Supplied entries Start Marker

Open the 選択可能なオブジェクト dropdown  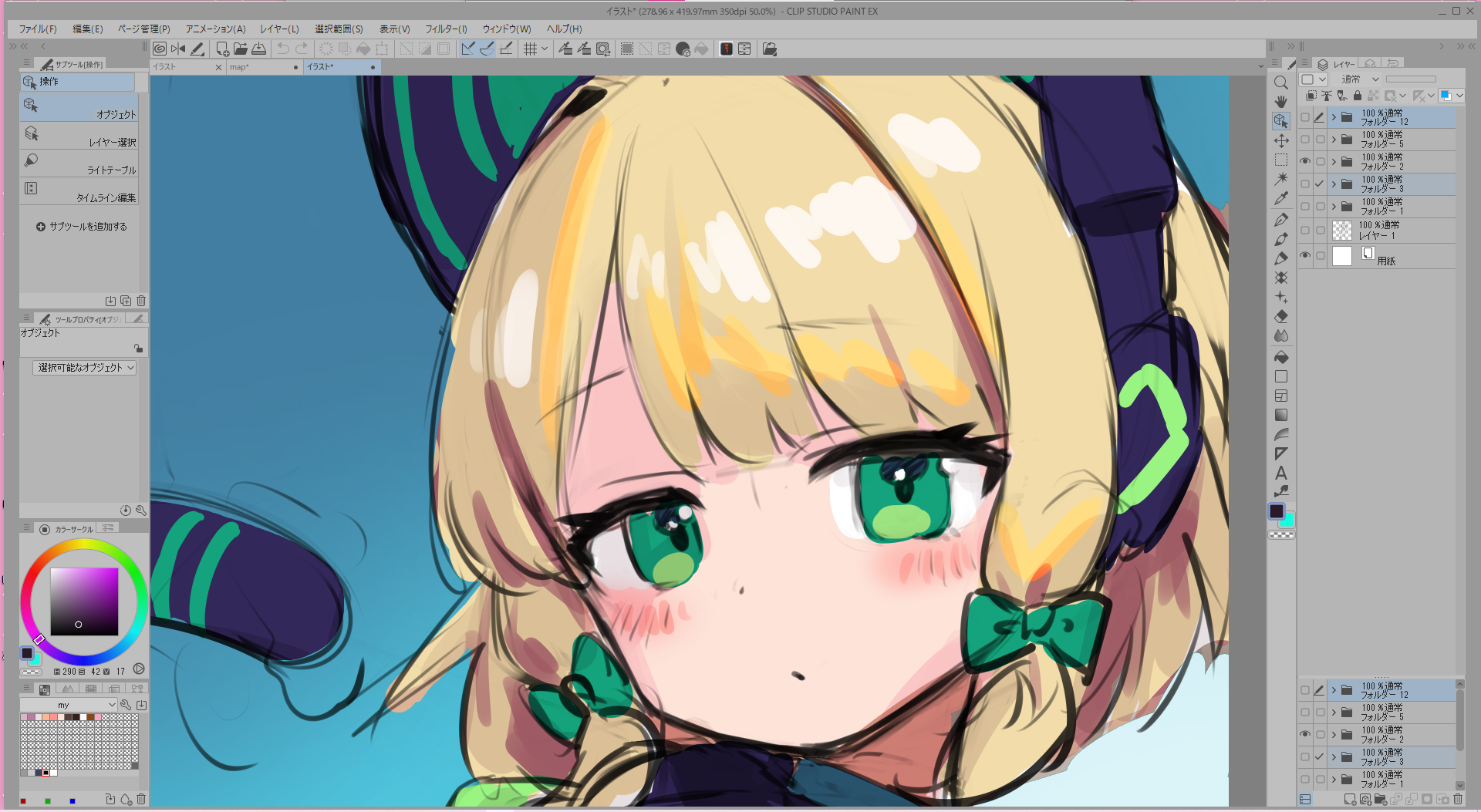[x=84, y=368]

Supplied entries End Marker
Supplied entries Start Marker

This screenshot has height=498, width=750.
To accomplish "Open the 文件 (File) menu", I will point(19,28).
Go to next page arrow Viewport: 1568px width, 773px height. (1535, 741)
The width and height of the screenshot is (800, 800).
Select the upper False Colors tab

Supplied entries End Marker

## Task requirements
Taking the line with "Go to next page" as the first and the line with "Select the upper False Colors tab" as the last, retype that stretch of the data above exactly, with no other lines.

## Written response
Go to next page arrow Viewport: 1568px width, 773px height. (1535, 741)
The width and height of the screenshot is (800, 800).
Select the upper False Colors tab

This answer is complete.